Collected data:
↓

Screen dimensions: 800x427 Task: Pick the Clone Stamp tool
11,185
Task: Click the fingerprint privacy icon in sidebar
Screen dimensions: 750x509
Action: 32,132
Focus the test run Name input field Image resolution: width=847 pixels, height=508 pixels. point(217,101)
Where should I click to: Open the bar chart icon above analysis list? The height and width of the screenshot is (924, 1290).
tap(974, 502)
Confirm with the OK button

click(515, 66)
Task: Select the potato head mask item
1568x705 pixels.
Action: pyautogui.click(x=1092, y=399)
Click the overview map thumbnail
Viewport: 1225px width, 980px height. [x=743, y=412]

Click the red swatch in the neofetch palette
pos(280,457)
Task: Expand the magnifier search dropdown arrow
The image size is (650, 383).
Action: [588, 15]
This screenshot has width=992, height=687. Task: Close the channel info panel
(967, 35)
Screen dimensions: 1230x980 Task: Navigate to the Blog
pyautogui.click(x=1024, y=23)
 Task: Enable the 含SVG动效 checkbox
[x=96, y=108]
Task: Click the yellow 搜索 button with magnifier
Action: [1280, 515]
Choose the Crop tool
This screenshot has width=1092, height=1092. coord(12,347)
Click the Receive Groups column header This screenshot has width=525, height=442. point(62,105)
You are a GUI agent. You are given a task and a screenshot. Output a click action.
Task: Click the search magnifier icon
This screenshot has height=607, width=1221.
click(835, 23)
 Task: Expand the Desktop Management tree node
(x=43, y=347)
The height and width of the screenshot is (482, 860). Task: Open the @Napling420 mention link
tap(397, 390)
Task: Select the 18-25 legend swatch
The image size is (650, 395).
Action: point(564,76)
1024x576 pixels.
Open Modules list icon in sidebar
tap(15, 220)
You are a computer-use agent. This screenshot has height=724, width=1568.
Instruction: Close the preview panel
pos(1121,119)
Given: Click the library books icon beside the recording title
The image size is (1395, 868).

↑

• [What is being asked] What you return must match, line for line, the data from the line containing "You are a GUI" to its end, both ends included.

• [Answer space]
You are a GUI agent. You are given a task and a screenshot. Output a click action.
Task: Click the search magnifier icon
This screenshot has height=607, width=1221.
click(835, 23)
 Task: Expand the Desktop Management tree node
(x=43, y=347)
The height and width of the screenshot is (482, 860). Task: Open the @Napling420 mention link
tap(397, 390)
Task: Select the 18-25 legend swatch
The image size is (650, 395).
Action: point(564,76)
1024x576 pixels.
Open Modules list icon in sidebar
tap(15, 220)
You are a computer-use agent. This screenshot has height=724, width=1568.
Instruction: Close the preview panel
pos(1121,119)
Given: Click the library books icon beside the recording title
The image size is (1395, 868).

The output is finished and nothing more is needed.